• Task description: Transcribe exactly the lines from the one holding "The image size is (473, 352)." through the closing line of the entries below. Pictures stay out of the copy.

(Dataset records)
# # #

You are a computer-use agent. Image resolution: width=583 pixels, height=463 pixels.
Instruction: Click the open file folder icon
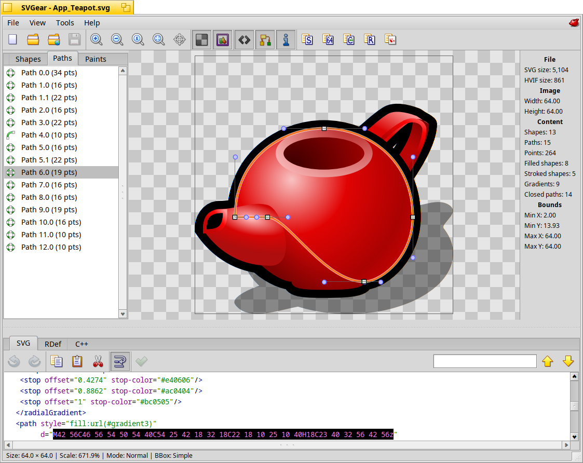tap(33, 39)
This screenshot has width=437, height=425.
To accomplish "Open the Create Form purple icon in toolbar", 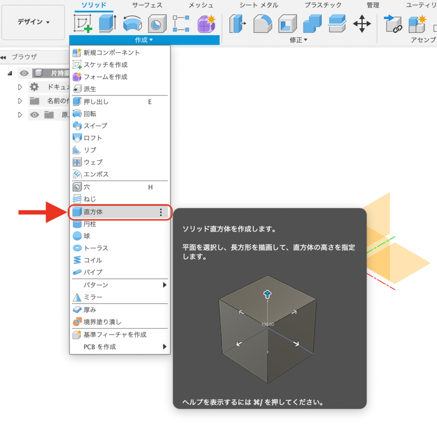I will click(206, 24).
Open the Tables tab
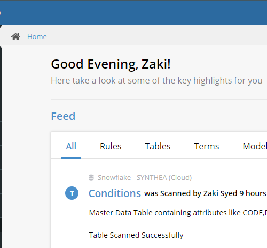The image size is (267, 248). [x=158, y=146]
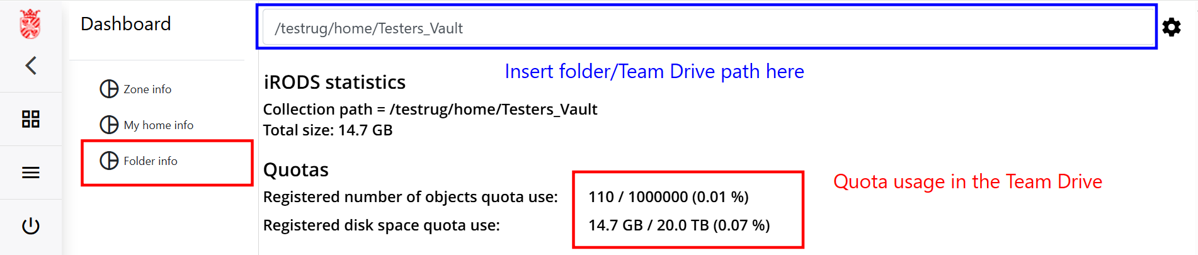Click the university crest logo

[x=30, y=24]
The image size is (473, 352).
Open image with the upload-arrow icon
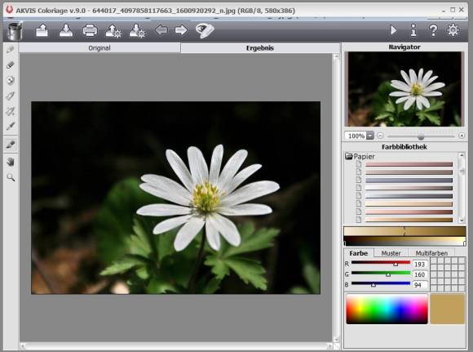42,30
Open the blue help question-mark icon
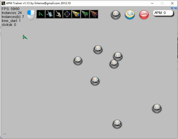This screenshot has height=139, width=178. tap(175, 8)
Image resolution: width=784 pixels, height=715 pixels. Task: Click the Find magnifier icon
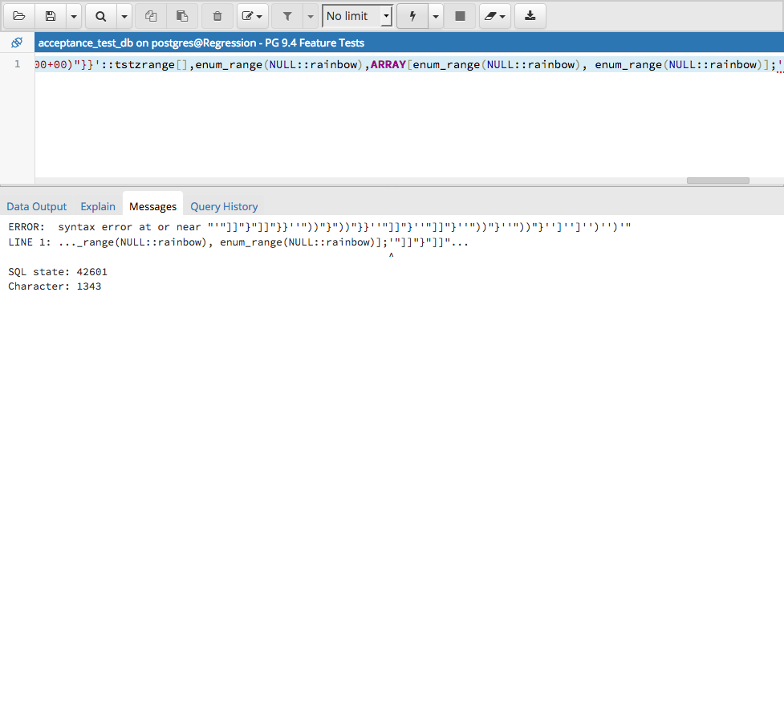(x=100, y=16)
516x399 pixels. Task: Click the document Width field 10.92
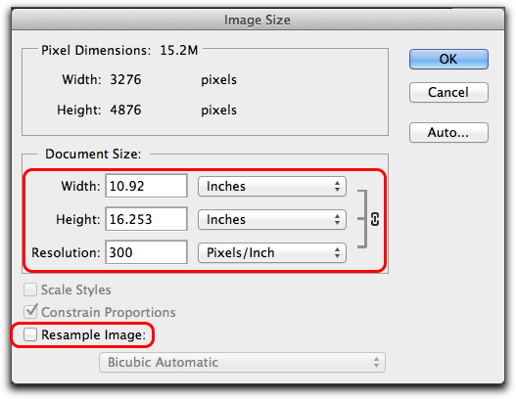tap(147, 186)
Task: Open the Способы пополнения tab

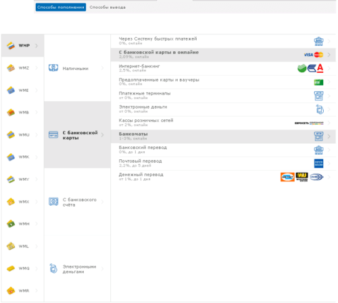Action: pyautogui.click(x=61, y=7)
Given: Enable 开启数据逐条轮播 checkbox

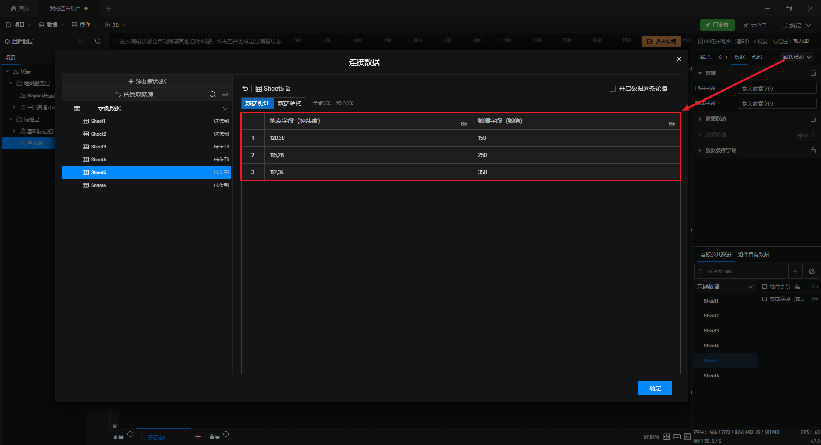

# # #

• Output of the task:
The image size is (473, 352).
Open image with the upload-arrow icon
42,30
Open the blue help question-mark icon
This screenshot has height=139, width=178. tap(175, 8)
Image resolution: width=784 pixels, height=715 pixels. Task: Click the Find magnifier icon
(x=100, y=16)
516x399 pixels. Task: Click the document Width field 10.92
tap(147, 186)
Task: Open the Способы пополнения tab

Action: pyautogui.click(x=61, y=7)
Given: Enable 开启数据逐条轮播 checkbox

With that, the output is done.